Could you return the lines below exactly, from the first line up to and including the line that holds "Screen dimensions: 892x461"?

————

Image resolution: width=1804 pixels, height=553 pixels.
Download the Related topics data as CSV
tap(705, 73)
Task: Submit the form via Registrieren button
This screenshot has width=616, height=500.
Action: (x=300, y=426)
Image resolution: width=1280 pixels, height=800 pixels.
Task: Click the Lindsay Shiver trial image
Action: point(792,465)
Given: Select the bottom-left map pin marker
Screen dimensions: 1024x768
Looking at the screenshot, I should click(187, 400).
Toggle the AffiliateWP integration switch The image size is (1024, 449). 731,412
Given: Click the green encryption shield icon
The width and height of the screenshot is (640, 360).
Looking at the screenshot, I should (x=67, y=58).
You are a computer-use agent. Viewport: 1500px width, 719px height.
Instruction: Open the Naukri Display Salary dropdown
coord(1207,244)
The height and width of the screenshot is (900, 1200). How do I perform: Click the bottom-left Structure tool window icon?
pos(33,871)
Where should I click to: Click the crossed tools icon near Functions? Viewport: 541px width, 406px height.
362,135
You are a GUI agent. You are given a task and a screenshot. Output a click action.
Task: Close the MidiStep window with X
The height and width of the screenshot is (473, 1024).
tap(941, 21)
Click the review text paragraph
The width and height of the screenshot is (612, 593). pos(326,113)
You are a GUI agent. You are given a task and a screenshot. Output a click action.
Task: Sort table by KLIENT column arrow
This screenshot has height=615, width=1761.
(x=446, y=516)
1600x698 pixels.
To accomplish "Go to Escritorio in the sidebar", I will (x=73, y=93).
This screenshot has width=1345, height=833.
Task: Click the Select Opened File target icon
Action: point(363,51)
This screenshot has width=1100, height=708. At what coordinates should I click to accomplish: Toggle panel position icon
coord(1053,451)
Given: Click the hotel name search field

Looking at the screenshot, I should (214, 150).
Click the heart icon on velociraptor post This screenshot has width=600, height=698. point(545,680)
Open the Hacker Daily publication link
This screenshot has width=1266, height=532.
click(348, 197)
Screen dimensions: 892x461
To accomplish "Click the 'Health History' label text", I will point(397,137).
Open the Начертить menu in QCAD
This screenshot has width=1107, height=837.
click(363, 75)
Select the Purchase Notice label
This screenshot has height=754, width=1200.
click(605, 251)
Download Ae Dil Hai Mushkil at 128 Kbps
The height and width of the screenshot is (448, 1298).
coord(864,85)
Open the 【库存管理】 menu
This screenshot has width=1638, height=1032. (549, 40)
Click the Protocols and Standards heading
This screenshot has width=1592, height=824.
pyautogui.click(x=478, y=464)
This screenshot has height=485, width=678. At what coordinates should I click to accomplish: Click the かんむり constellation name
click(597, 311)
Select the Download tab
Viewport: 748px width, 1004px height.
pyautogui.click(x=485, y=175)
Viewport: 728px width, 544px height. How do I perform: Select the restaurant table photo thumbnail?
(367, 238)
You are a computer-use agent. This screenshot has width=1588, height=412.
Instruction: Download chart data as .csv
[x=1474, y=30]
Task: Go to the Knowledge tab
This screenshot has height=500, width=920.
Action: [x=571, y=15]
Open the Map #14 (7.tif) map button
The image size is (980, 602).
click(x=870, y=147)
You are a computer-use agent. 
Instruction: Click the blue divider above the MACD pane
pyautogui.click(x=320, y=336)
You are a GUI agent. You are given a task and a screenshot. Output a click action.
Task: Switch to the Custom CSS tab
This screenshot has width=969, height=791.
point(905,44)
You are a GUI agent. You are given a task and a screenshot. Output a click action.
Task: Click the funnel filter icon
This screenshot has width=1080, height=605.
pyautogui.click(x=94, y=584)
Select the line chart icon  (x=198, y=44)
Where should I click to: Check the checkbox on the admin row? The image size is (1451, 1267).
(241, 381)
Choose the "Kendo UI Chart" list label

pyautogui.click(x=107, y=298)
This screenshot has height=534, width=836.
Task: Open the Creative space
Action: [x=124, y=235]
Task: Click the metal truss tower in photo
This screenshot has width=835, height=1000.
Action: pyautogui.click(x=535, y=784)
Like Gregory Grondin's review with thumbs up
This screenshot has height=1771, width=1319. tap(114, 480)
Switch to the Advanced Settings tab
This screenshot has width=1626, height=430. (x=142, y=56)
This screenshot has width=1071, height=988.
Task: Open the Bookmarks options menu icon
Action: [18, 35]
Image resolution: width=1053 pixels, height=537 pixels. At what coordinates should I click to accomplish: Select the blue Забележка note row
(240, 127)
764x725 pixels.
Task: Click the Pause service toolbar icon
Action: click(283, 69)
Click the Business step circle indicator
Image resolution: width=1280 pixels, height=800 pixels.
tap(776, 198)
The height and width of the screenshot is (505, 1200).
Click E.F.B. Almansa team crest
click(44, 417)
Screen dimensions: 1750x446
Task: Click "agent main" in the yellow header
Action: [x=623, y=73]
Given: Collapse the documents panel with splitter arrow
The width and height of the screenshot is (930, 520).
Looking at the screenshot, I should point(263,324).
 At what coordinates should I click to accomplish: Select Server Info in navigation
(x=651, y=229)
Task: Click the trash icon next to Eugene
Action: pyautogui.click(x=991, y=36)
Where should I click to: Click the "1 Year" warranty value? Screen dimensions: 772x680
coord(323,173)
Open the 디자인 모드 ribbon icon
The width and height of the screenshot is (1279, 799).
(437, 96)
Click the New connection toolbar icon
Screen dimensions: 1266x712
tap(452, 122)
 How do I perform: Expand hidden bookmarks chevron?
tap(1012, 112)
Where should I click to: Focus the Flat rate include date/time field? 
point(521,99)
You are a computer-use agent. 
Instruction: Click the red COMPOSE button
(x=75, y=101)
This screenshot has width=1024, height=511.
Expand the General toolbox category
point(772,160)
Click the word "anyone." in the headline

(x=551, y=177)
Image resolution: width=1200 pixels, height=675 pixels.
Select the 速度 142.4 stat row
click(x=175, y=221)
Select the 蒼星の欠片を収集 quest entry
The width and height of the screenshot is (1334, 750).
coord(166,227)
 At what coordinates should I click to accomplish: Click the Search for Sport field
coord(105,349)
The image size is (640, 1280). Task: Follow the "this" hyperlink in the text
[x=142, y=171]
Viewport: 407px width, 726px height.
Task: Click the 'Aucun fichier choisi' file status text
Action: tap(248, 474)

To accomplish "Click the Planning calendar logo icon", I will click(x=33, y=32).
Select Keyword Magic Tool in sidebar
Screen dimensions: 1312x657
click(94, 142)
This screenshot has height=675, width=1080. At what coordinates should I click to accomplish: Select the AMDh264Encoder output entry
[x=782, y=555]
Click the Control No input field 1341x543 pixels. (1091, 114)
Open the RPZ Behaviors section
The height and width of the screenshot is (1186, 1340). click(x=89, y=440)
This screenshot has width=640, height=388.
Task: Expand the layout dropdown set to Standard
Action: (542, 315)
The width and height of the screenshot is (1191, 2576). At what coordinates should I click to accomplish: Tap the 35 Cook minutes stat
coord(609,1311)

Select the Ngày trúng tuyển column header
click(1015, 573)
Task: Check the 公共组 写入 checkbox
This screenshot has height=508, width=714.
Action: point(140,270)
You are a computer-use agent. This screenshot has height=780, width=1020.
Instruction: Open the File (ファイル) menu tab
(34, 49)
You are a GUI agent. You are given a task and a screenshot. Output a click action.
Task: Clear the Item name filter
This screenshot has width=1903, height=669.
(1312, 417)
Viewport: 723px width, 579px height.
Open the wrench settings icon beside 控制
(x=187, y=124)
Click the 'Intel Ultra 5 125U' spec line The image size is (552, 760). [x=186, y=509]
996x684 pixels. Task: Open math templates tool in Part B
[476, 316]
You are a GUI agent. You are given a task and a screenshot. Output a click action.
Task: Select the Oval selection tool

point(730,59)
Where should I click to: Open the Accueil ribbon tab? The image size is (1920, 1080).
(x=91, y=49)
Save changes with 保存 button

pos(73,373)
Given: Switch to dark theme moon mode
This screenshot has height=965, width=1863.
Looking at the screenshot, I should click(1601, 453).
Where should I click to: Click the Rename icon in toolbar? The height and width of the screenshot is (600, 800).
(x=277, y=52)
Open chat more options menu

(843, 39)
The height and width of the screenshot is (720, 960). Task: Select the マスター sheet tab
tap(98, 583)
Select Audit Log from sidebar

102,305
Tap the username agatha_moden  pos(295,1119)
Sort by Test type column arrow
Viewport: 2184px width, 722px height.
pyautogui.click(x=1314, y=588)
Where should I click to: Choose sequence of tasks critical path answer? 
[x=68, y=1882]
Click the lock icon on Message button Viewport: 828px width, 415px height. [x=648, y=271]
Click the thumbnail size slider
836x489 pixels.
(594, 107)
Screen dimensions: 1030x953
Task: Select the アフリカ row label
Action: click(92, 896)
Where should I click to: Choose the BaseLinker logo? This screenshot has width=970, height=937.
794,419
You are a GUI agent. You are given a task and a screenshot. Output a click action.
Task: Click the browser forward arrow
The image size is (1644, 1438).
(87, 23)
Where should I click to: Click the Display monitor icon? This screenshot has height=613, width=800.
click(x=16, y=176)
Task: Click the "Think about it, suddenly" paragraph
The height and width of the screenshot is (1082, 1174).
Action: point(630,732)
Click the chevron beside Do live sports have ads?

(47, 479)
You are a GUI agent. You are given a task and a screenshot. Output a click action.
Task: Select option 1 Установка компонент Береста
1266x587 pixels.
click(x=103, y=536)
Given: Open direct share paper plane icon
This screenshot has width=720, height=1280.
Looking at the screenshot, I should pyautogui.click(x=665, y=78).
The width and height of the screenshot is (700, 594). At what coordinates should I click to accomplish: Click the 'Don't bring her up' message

————

**RESPONSE FOR THIS EXERCISE:**
Image resolution: width=1804 pixels, height=553 pixels.
Download the Related topics data as CSV
tap(705, 73)
Task: Submit the form via Registrieren button
This screenshot has width=616, height=500.
Action: (x=300, y=426)
Image resolution: width=1280 pixels, height=800 pixels.
Task: Click the Lindsay Shiver trial image
Action: point(792,465)
Given: Select the bottom-left map pin marker
Screen dimensions: 1024x768
Looking at the screenshot, I should click(187, 400).
Toggle the AffiliateWP integration switch The image size is (1024, 449). 731,412
Given: Click the green encryption shield icon
The width and height of the screenshot is (640, 360).
Looking at the screenshot, I should (x=67, y=58).
You are a computer-use agent. Viewport: 1500px width, 719px height.
Instruction: Open the Naukri Display Salary dropdown
coord(1207,244)
The height and width of the screenshot is (900, 1200). How do I perform: Click the bottom-left Structure tool window icon?
pos(33,871)
Where should I click to: Click the crossed tools icon near Functions? Viewport: 541px width, 406px height.
362,135
You are a GUI agent. You are given a task and a screenshot. Output a click action.
Task: Close the MidiStep window with X
The height and width of the screenshot is (473, 1024).
tap(941, 21)
Click the review text paragraph
The width and height of the screenshot is (612, 593). pos(326,113)
You are a GUI agent. You are given a task and a screenshot. Output a click action.
Task: Sort table by KLIENT column arrow
This screenshot has height=615, width=1761.
(x=446, y=516)
1600x698 pixels.
To accomplish "Go to Escritorio in the sidebar", I will (x=73, y=93).
This screenshot has width=1345, height=833.
Task: Click the Select Opened File target icon
Action: point(363,51)
This screenshot has width=1100, height=708. At what coordinates should I click to accomplish: Toggle panel position icon
coord(1053,451)
Given: Click the hotel name search field

Looking at the screenshot, I should (214, 150).
Click the heart icon on velociraptor post This screenshot has width=600, height=698. point(545,680)
Open the Hacker Daily publication link
This screenshot has width=1266, height=532.
click(348, 197)
Screen dimensions: 892x461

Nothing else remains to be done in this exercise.